Top of Extract provided

COMMENT: Translating science
Even though I found it stultifying, the secondary school I attended was considered quite progressive, largely because students could elect in third year to stream their arts and science education into arts or science.
I couldn’t wait to free myself of math and science. I was fine with basic arithmetic, but when teachers started to trying to tell me that A over B equalled C minus D, my brain short circuited. As for science, in second year I had to switch from biology to physics, because dead frogs in formaldehyde made me vomit.
I wanted to be a writer – even if I hadn’t quite figured out how to make that happen. What possible use would I ever have for chemistry or biology or physics? (Decades later all I can remember of the latter is the law of inertia: A body in motion tends to stay in motion, a body at rest tends to stay at rest. True, that.)
So, off I went with my English and Art and History credentials, eventually landing a job in journalism. How was I to know that years later I’d end up working as a toxics campaigner? Oops.
Persistent. Bioaccumulative. PVC, PCBs, dioxins, furans, other organochlorines, the impact of their manufacture, use and disposal on fish, wildlife and humans. And then there was the emerging study of endocrine disrupting (also known as hormone mimicking) chemicals which alone – or in combination with other chemicals – can alter neural, physical and reproductive functions in all vertebrate species. Blimey. It turned out chemistry and biology might have been useful after all.
Fortunately I had some excellent tutors in my post-secondary science education: scientists like Devra Davis, Sam Epstein and Ana Soto, who were eager to share their findings and eager to find someone like me, capable of translating their work into non-scientific language easily understood by the public.

Bottom of Extract provided
Top of Data under study

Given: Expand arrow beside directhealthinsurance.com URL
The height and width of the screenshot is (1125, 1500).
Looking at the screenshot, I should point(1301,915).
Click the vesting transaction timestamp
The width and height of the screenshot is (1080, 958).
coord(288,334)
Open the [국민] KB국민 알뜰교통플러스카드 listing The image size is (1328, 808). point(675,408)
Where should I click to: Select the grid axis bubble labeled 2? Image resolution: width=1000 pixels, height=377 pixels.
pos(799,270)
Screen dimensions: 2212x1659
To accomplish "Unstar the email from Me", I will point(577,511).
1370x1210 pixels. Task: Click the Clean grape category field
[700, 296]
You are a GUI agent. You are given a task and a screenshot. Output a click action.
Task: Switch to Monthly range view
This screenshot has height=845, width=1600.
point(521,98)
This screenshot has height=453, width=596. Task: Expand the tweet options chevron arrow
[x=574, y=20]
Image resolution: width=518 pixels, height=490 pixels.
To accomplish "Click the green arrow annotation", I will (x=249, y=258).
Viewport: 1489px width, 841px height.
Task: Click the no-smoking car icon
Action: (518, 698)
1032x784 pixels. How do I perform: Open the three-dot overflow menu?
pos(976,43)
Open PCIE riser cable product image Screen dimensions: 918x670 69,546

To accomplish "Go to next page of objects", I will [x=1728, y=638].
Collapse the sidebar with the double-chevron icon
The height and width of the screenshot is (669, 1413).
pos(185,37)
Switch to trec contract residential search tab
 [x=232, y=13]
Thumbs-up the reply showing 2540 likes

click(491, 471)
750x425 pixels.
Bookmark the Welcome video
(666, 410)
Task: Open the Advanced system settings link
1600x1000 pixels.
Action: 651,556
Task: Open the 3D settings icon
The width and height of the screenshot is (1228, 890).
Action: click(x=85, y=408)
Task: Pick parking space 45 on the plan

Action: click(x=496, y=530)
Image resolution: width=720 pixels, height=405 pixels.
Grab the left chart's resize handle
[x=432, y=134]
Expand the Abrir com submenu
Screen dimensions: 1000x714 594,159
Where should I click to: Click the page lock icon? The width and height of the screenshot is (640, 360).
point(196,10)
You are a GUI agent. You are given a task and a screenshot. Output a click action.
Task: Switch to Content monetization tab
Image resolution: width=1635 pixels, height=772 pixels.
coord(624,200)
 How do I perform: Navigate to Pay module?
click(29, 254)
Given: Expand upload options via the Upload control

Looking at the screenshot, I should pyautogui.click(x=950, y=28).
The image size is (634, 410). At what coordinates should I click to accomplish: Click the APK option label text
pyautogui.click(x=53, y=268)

Bottom of Data under study

| Exercise tasks |
1 > In the column on translating science, write out the passage between "I couldn’t wait" and "made me vomit.", inclusive, switching "formaldehyde" for "alcohol".
2 > According to the column on translating science, what made the writer vomit in second year?
3 > Translate this sentence from the column on translating science into Spanish: "It turned out chemistry and biology might have been useful after all."

| Answers for the tasks |
1 >
I couldn’t wait to free myself of math and science. I was fine with basic arithmetic, but when teachers started to trying to tell me that A over B equalled C minus D, my brain short circuited. As for science, in second year I had to switch from biology to physics, because dead frogs in alcohol made me vomit.

2 > Dead frogs in formaldehyde.

3 > Resultó que la química y la biología podrían haber sido útiles, después de todo.